Leopoldo Maldonado, relator especial para la Libertad de Expresión de la ONU, advirtió sobre la tentación de regular y la complejidad de decidir sobre qué y cómo regular. En un mundo donde se discute quién puede hablar y qué se puede decir, se abre un campo de disputa sobre el sentido mismo de la libertad de expresión. Manipulaciones ideológicas y económicas en la información han creado un paisaje de polarización que exige atención.
Este escenario se exacerba a medida que el control de la conversación pública se concentra en manos de corporaciones tecnológicas globales, que determinan lo que se dice y cómo se presenta a la sociedad. La captura de instituciones y la erosión de los contrapesos a las voces críticas son otros retos que han complicado la situación de la libertad de expresión durante los últimos 50 años.
Pedro Vaca, relator especial para la Libertad de Expresión de la Comisión Interamericana de Derechos Humanos, abordó el peligro potencial de sobrerregular este derecho esencial. “La libertad de expresión es un derecho catalizador de poderes”, enfatizó, y añadió que aunque existen facultades de regulación permitidas, un enfoque de sobre-regulación podría asfixiarlo.
Vaca también destacó que el chequeo de información es fundamental en la lucha contra la desinformación. Sin embargo, la intervención gubernamental en este proceso no es constructiva, ya que el gobierno se convierte en una parte interesada en el debate. Arreglos que dependen del Estado podrían ser entrampados por intereses políticos, planteando la pregunta de quién determinará qué es desinformación.
El diálogo también tocó la obligación del Estado de fomentar un entorno inclusivo para todas las voces, en lugar de actuar como censor. Mariana Calderón, directora General del Consejo Nacional de Litigio Estratégico, subrayó cómo la censura se ha instalado de manera indirecta a través de litigios y regulaciones que limitan el debate. En lugar de regular la conversación, el enfoque debería estar en ampliar el acceso a la información y promover una diversidad de opiniones.

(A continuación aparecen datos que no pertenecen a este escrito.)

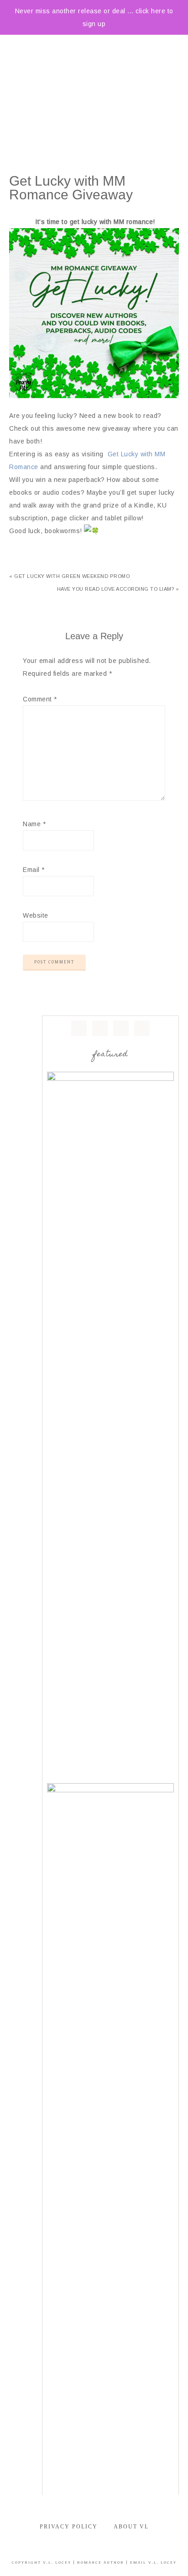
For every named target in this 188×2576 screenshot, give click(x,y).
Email (34, 869)
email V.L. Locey (153, 2562)
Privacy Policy (69, 2526)
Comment (40, 699)
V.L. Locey (57, 2562)
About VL (131, 2526)
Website (35, 915)
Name (34, 824)
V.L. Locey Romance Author (94, 80)
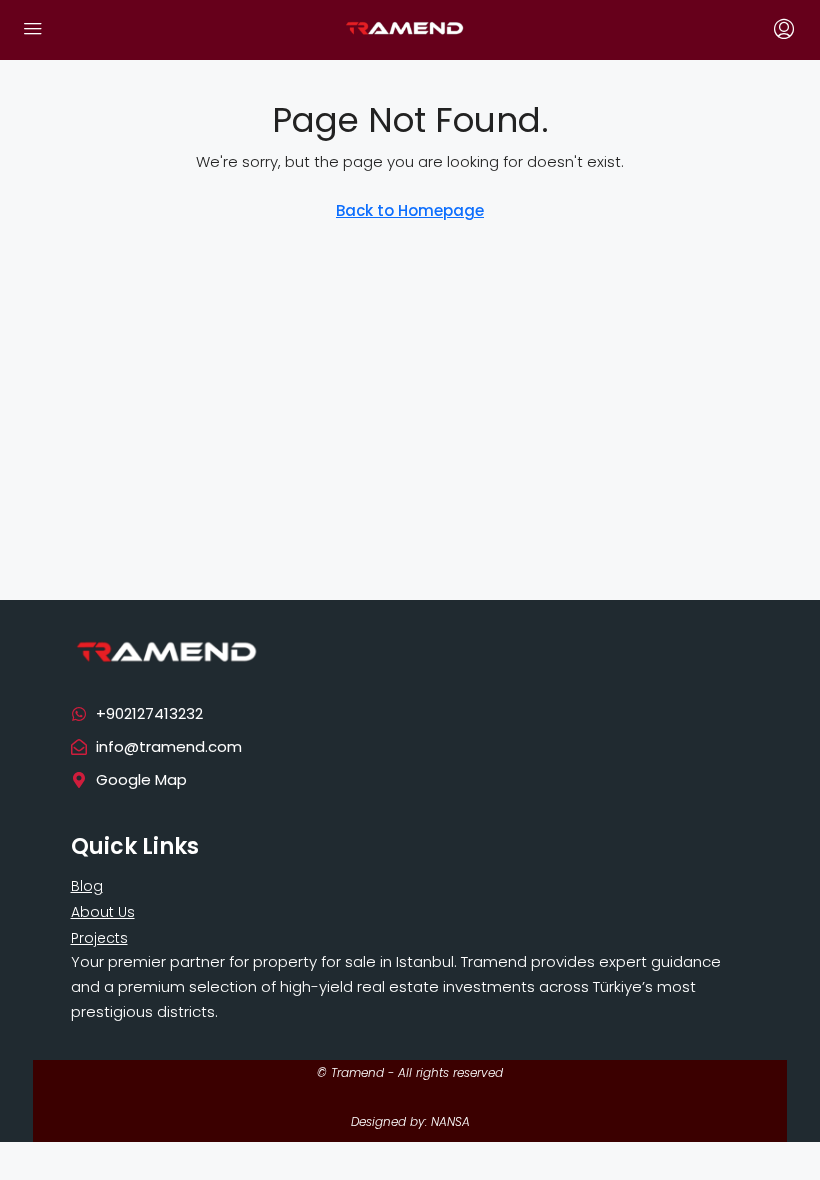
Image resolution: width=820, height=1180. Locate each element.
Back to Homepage (410, 210)
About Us (103, 912)
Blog (87, 886)
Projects (99, 938)
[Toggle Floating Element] (769, 1147)
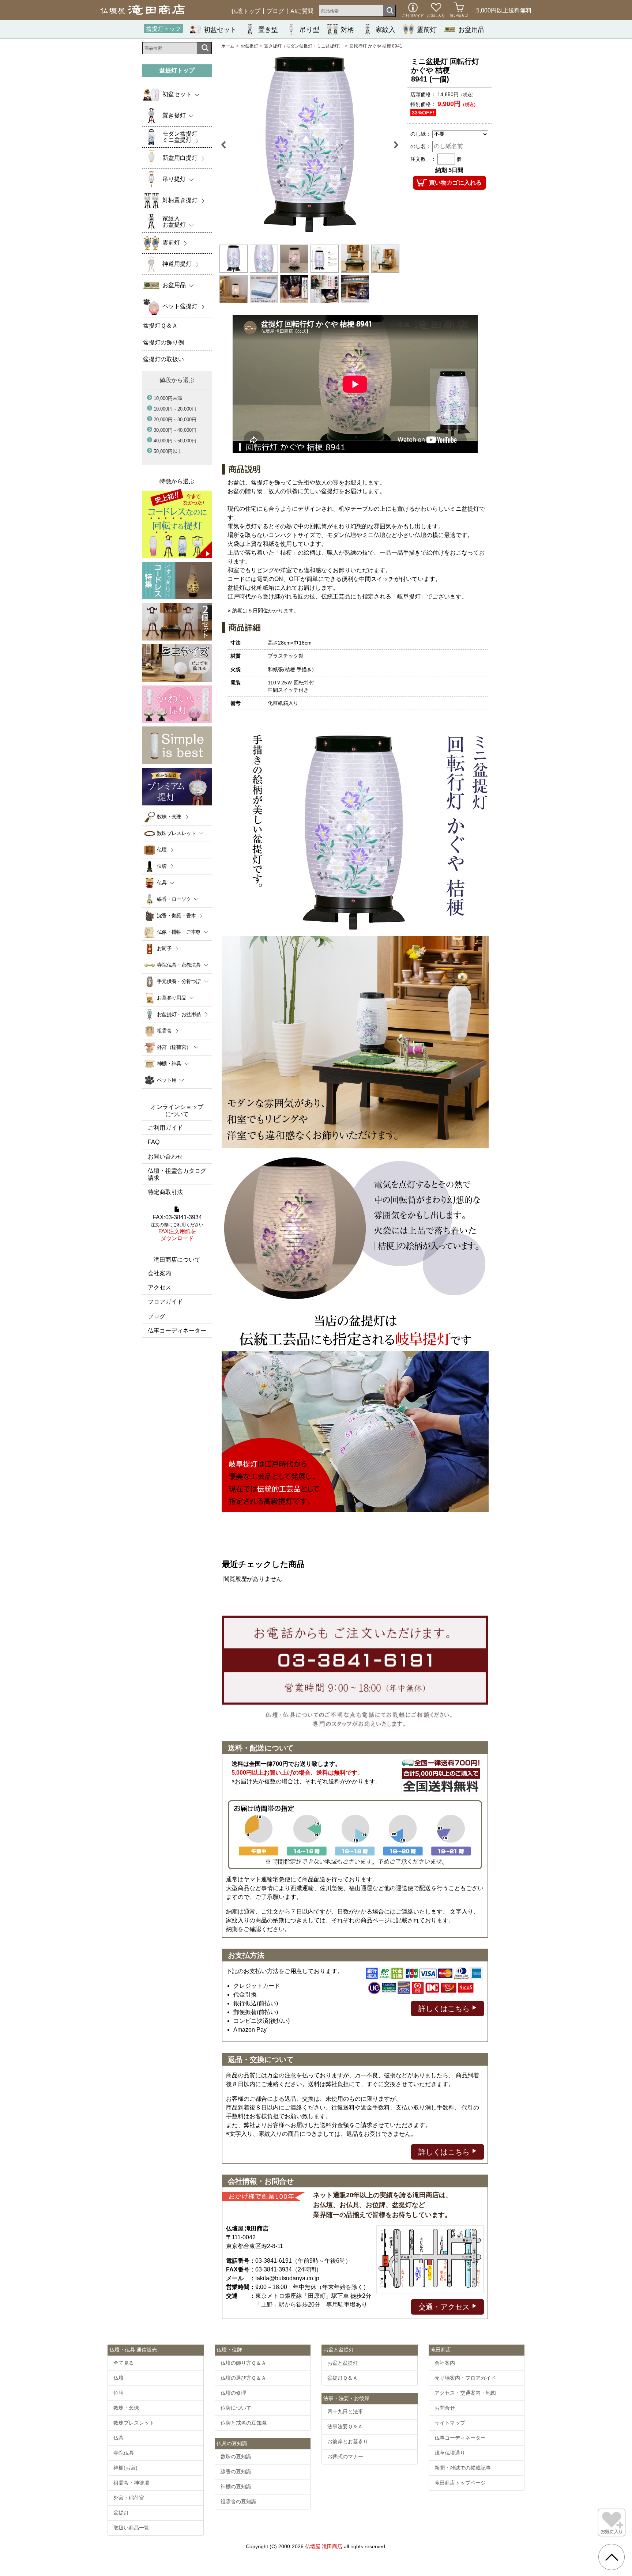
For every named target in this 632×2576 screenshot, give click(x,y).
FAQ (153, 1142)
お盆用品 (471, 29)
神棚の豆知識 (236, 2486)
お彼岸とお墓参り (347, 2441)
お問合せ (444, 2408)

Así, el llamado es claro: en vez de restringir, es imperativo fomentar un entorno donde se escuchen diferentes puntos de vista y se enfrenten ideas divergentes. La ironía radica en que se busca proteger el derecho a la audiencia mientras, paradójicamente, se consideran restricciones a la libertad de expresión como solución.
A medida que avanzamos en este debate, queda claro que la salud de nuestras democracias depende de la fortaleza y la protección de la libertad de expresión en todas sus formas. La manera en que el Estado, los medios y la sociedad civil interactúan para preservar este derecho será determinante para el futuro de nuestras democracias.